The Rift headset has two connectors: one HDMI, one USB 3.0 Type A. Both should be plugged into your computer.
Note that you will thus need 2-3 USB ports free on your computer to use the Oculus Rift.
What Hardware Runs What Software
How to Get Set Up
The easiest way to get set up for XR development is to start with a VR Lightweight Render Pipeline(
VR LWRP) project in Unity. 2019.1 or later is preferable, but it is available in 2018.3 as well. This project will work out of the box* with the Vive and other rigs. (One tiny caveat: if you've set up room-scale VR, then you'll need to set the ... field on the
Set Correct Camera Height script attached to the
XR Rig GameObject to
Room Scale rather than
Stationary. Otherwise the view won't actually be at your eye level.)
Where to Go For Help
Roll-a-ball is a quick and easy tutorial on the most basic parts of Unity like creating game objects, prefabs, scripting, etc.
The Unity engine manual provides official documentation of most of what Unity can do. It gives information on both what's accessible through the UI and what's accessible through C# scripting.

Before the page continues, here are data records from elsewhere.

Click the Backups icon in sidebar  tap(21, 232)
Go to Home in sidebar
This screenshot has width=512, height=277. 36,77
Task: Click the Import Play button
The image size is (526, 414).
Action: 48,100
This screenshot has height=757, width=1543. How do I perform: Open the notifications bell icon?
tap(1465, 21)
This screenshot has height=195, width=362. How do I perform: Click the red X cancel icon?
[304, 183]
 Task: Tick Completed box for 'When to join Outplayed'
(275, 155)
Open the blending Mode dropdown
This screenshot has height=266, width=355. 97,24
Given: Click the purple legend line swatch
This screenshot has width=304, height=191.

Unity's forums are also a resource for answering "how do I do X" questions, although you may need to double-check advice there because Unity's APIs may have changed since the time an answer was posted.
ChucK & Chunity
Most--but not all--of the ChucK language is documented on its home page, either under
language specification or
If ChucK is giving you difficulties that aren't answered in the language reference, try searching the ChucK user mailing list with
[your issue] site:lists.cs.princeton.edu/pipermail/chuck-users/
Jack has a website with documentation and tutorials for Chunity, his plugin that allows ChucK code to be invoked within Unity in real time. The tutorials take off where the Roll-a-ball tutorial ends, and walk you through integrating Chunity, communicating between Unity and ChucK, spatialization, and dealing with external audio files.
Ray Wenderlich's tutorial is solid starting point for working with the Vive headsets in Unity. As of April 2019, it has been updated to cover the new, action-based, hardware-agnostic methods, rather than the old, purely-code-based method of addressing the controllers. Note however that this tutorial will tell you to delete actions like the Pose action, which is necessary for animating the controllers. It may be worth looking into the official documentation instead.
At the moment, the VR Lab hasn't made much use of other headsets . . . so have fun exploring those uncharted waters! And feel free to add relevant resources as you come across them.